PROBLEM DESCRIPTION | Look for "will" in the records and copy every line that has it.

* * *

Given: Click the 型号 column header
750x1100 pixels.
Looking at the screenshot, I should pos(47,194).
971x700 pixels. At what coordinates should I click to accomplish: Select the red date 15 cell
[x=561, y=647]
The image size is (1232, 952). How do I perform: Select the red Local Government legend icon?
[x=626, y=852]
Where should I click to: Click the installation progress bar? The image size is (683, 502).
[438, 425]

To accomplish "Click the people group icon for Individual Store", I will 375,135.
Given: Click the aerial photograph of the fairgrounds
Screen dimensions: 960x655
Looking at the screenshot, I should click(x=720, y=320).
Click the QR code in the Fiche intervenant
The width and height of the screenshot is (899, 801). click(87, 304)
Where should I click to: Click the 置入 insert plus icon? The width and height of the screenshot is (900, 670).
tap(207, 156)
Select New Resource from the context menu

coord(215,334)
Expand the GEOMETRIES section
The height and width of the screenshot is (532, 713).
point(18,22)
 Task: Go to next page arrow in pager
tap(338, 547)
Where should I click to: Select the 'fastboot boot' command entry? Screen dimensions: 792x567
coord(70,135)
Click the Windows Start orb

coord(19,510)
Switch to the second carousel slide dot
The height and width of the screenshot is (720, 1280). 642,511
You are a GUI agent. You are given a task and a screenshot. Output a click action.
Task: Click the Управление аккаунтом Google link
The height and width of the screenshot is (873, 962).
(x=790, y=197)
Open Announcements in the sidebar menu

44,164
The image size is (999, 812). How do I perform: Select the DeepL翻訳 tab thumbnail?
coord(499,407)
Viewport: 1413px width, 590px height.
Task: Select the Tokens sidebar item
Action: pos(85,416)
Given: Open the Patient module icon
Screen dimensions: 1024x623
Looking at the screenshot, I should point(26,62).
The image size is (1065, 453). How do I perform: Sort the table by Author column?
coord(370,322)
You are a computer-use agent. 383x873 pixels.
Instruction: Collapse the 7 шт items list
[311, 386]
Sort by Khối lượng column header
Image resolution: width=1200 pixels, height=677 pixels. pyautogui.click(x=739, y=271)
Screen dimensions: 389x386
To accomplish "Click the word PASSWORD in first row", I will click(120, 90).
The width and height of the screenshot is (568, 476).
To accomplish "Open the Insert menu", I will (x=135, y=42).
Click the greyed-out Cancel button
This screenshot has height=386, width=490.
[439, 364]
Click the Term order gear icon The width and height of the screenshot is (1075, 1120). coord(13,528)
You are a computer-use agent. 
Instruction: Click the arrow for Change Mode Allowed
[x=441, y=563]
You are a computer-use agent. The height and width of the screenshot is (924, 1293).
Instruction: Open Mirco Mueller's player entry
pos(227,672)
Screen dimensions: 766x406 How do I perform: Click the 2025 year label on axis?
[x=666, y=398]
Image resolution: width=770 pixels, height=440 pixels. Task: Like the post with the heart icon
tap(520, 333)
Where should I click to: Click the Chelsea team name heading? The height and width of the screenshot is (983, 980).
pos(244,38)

* * *

SOLUTION TO THIS TASK |
To accomplish "Click the people group icon for Individual Store", I will 375,135.
To accomplish "Click the word PASSWORD in first row", I will click(120, 90).
To accomplish "Open the Insert menu", I will (x=135, y=42).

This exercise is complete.